22 normal playing does not result in growing RAM - it is steady with minimal page fault

  • I’m curious the impact of playing video on RAM. I played a 650 MB video. Surprisingly, it did not occupy 650 MB. In fact, it occupied only 360 MB. How I know is the Free memory dropped by 360 MB. I played the video in full size (1:1), not full screen, which explains why it did not occupy the full screen as it’s 4K display.
  • During the play, the memory counter did not slowly go up. It remains essentially the same, as you can see above.
  • I thought perhaps because I was simply watching the video normally (sequentially). So I jumped along the video, forcing it to play randomly. I would click toward the end, let it play, then immediately click somewhere at the beginning. It is a 27 minutes video, so I have plenty of timeline to click. It’s interesting to see that this random jump does not result in page fault. It is as if the entire video is already in memory. The counter Hard Faults/sec barely moved. Perhaps it was reading from disk directly?

Conclusion

  • If you want the best performance, use Total – Free as the sizing.
  • If you want a more cost effective solution, use Total – Free – Standby.  This would result in around 1-3 GB less RAM.
  • Let Windows manage the pagefile. This is the default setting anyway. I noticed a visibly slower performance even though Windows showing >1 GB of Free memory. In fact, Windows gave error message, and some applications crashed.
  • The % Committed metric should not hit 80%. Performance drops when it hits 90%, as if it’s a hard threshold used by Windows. If you use a pagefile, you will not hit this limit.
  • In general, I’d size Windows 7 between 4 – 8 GB of RAM, depending on the users. I’d use the following guidelines
    • 4 GB for light user
    • 8 GB for average
    • 12 GB for heavy. Yes, that’s 12 GB as I’ve seen my customers hit near 0 Free Memory, and he is just a “normal, average user”. He is an IT Manager.

Additional Resource

You might be wondering what those memory counters mean in Task Manager. Naveed Qadri explains it well here, so please read it.

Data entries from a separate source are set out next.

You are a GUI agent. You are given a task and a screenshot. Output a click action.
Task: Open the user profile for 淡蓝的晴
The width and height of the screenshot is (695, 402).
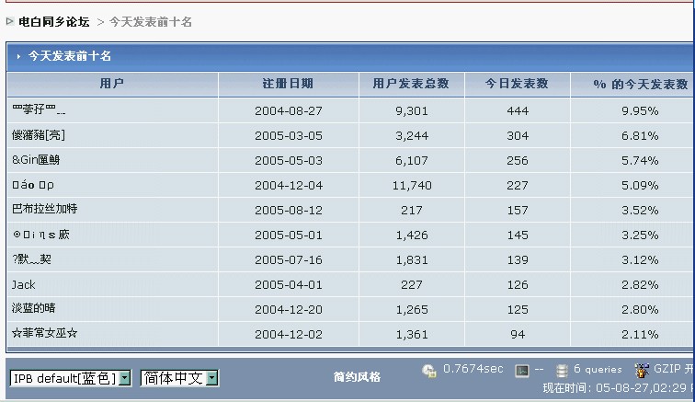(34, 309)
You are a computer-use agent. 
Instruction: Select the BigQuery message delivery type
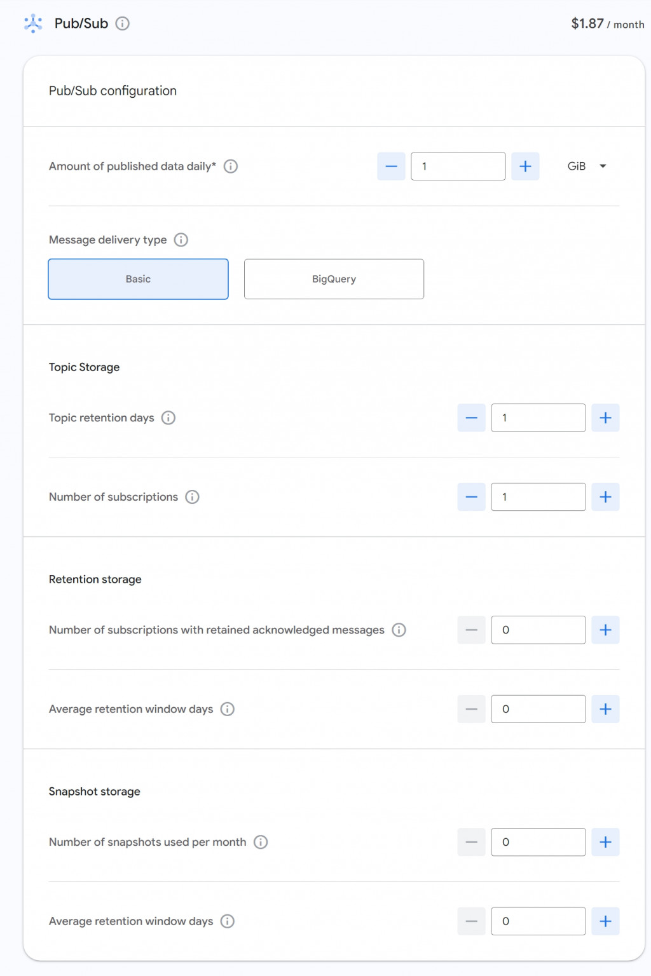click(334, 279)
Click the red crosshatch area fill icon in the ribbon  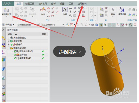coord(83,12)
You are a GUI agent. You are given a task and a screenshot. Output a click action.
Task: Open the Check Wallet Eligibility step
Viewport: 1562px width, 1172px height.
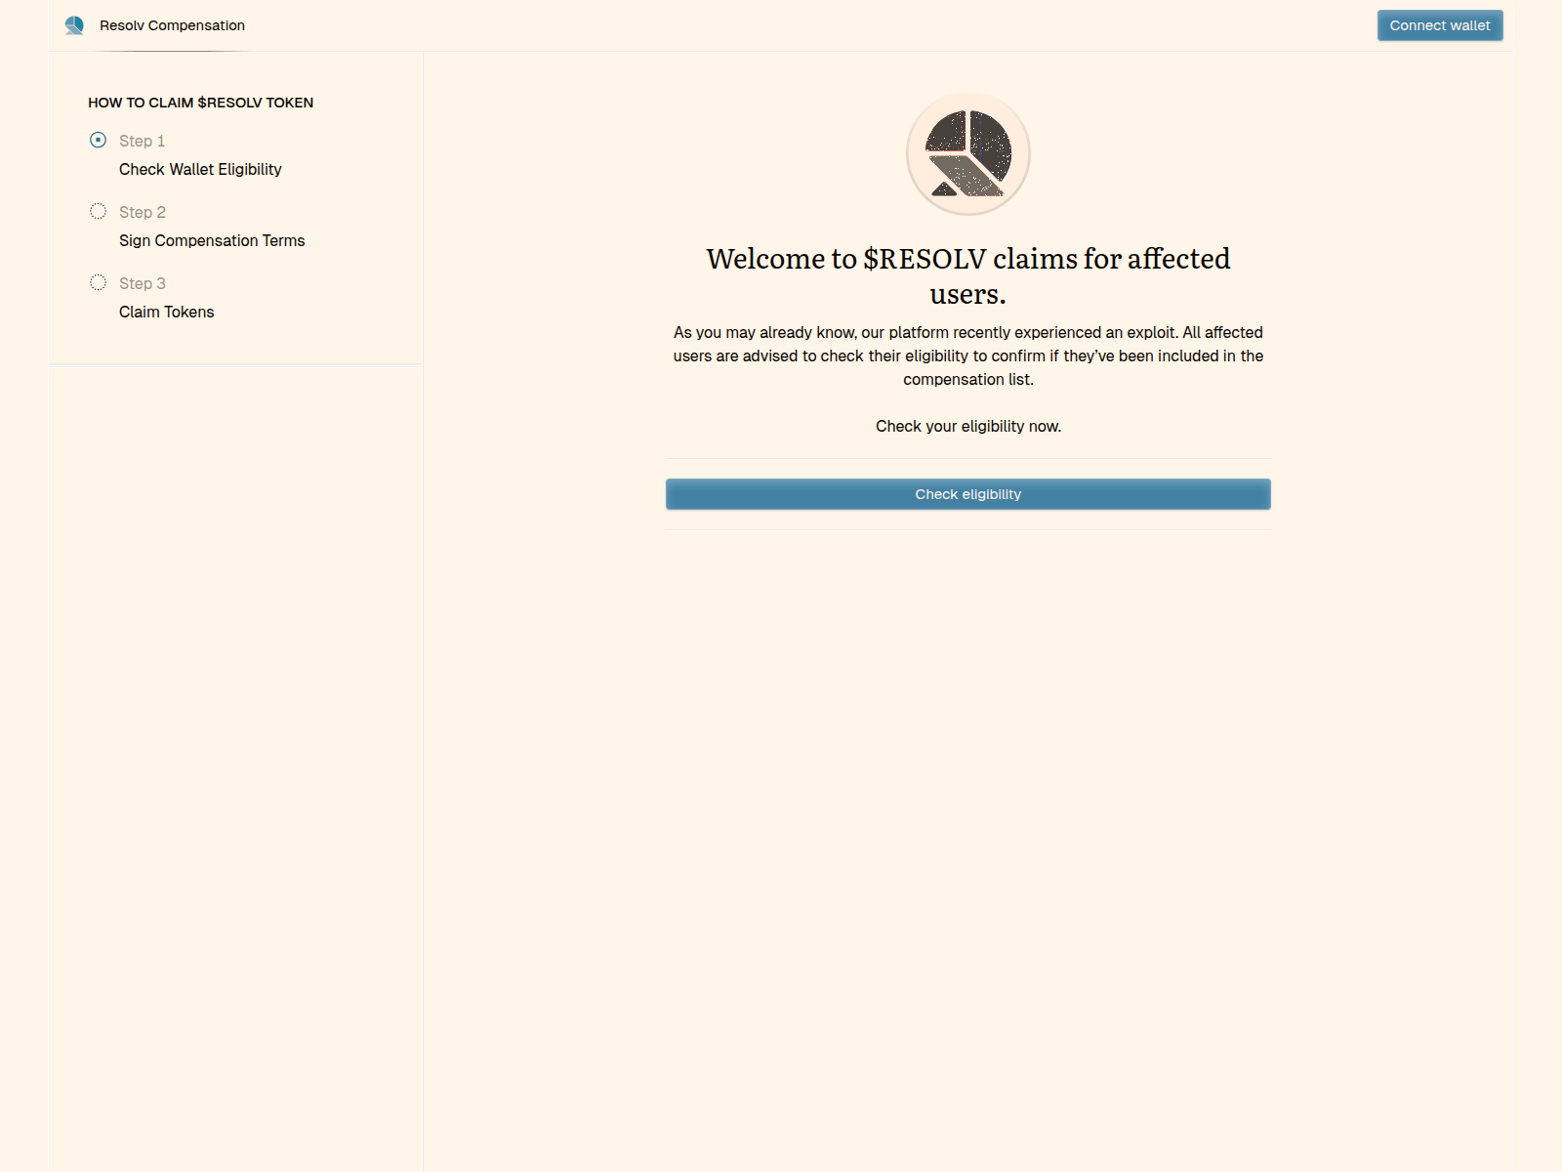point(199,169)
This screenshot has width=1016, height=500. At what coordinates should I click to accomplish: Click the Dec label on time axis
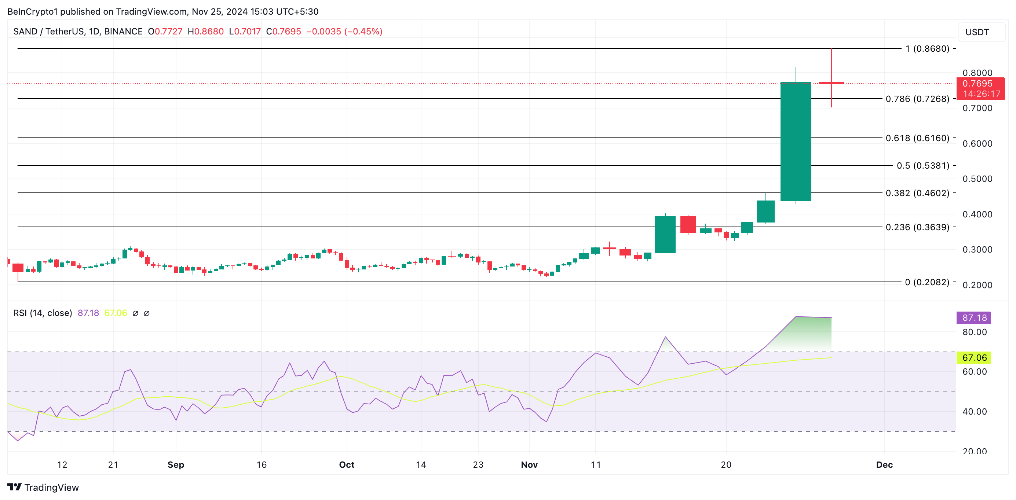coord(884,465)
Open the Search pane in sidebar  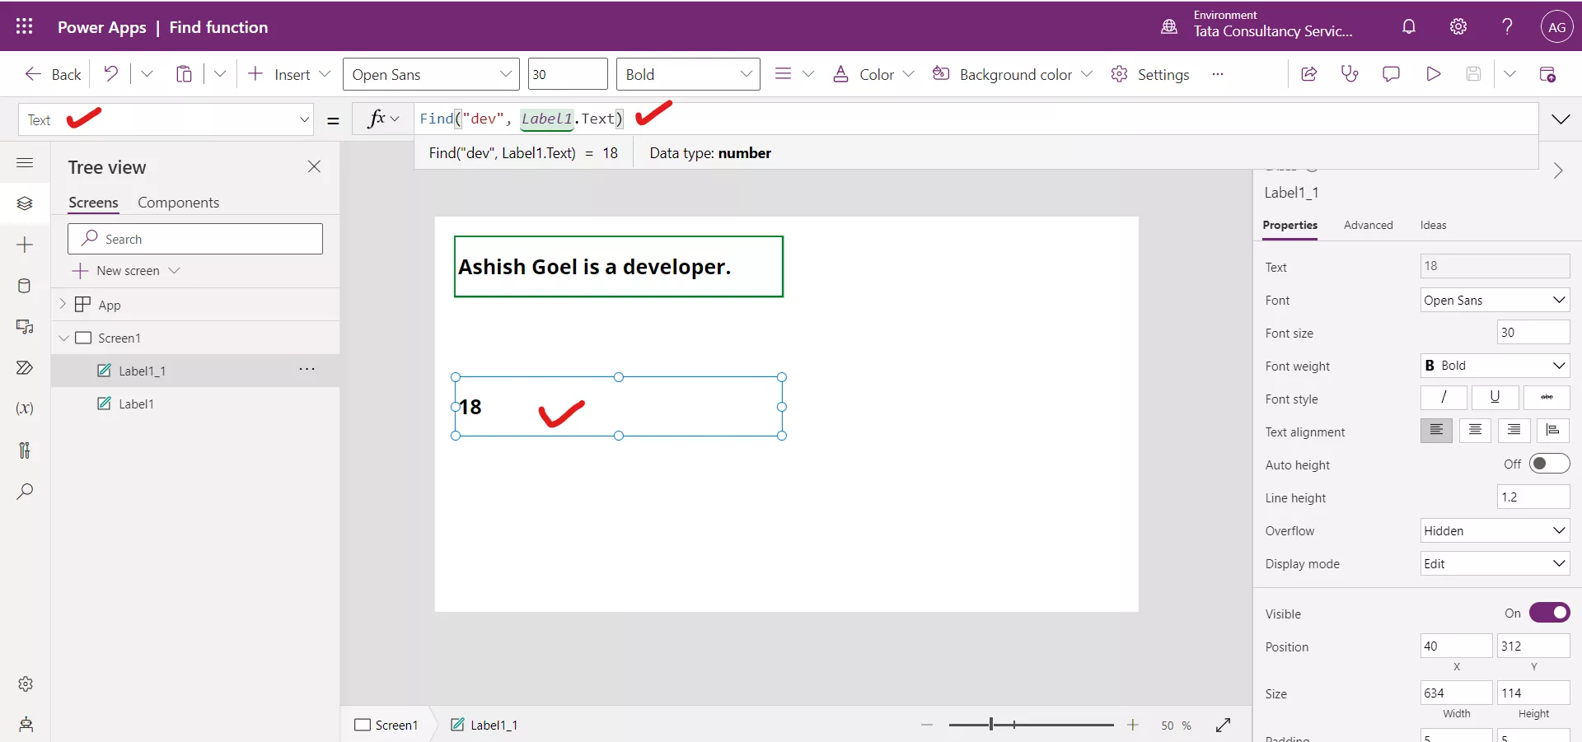(x=25, y=492)
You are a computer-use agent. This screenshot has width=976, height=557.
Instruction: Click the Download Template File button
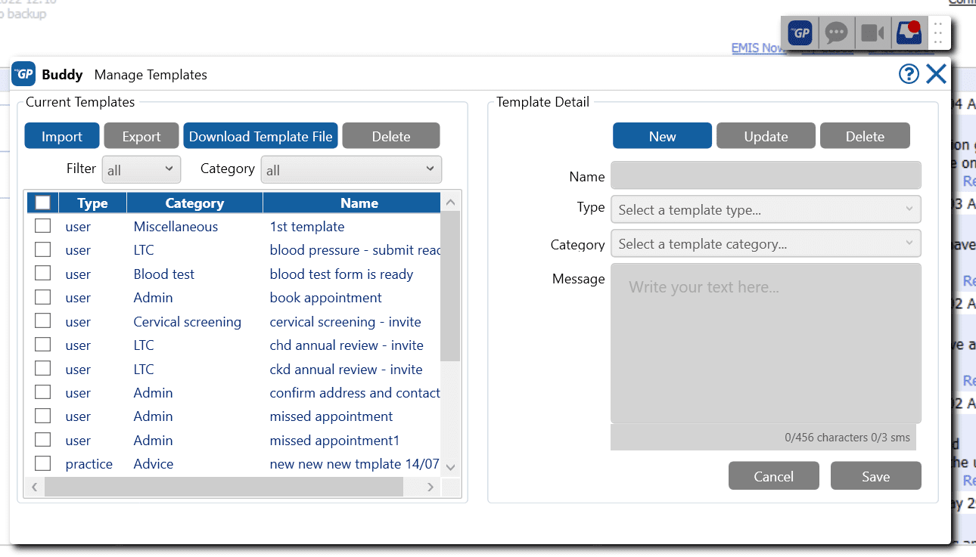[260, 136]
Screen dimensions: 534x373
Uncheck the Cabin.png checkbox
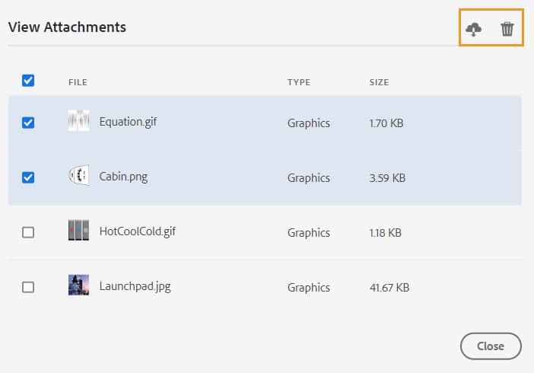tap(28, 177)
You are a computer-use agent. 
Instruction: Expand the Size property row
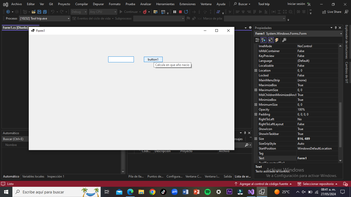pos(256,139)
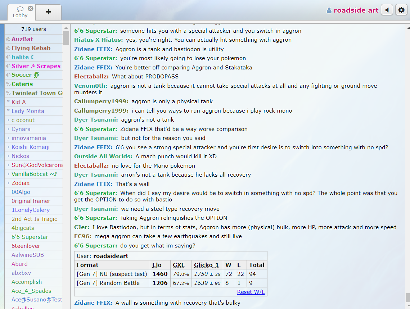
Task: Open Twinleaf Town user entry
Action: 37,93
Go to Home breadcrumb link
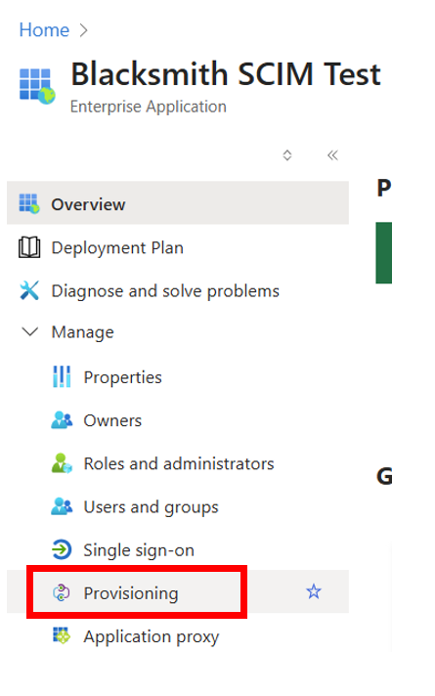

  • Cached = Standby + Modified
  • Available = Standby + Free
  • Free = Free + Zero.

The difference between Cached and Available is Cached uses Modified, while Available uses Free. Available means exactly what the word means. It is the amount of physical memory immediately available for used.

Another article on Windows 7 memory management that I found useful was one written by Brandon Paddock. You can find it here. He wrote a program that proves that Commit can go up without In Use going up. I’m going to quote a sentence, so you can find it in his blog.

“Notice how my physical memory usage is unchanged, despite the fact that Commit has now increased by the full 2.3GB of that file."

Committed RAM can go beyond the physical RAM, as it takes into account pagefile.sys. The Commit Limit is typically 2x your physical RAM. In the example that Brandon gave:

"In fact, my commit value is now 6GB, even though I have only 4GB of physical memory and less than 3GB in use.”

Mark Russinovich explains in this technet blog something that you need to know. There is Reserved memory, and then there is committed memory. Some applications like to have its committed memory in 1 long contiguous block, so it reserves a large chunk up front. I can think of Databases and JVM in this example. This reserved memory does not actually store meaningful application data or executable. Only when the application commits the page that it becomes used. Mark explains that “when a process commits a region of virtual memory, the OS guarantees that it can maintain all the data the process stores in the memory either in physical memory or on disk”.

Notice the word “on disk“. Yes, that’s where the pagefile.sys comes in. Windows will use either the physical memory or the pagefile.sys.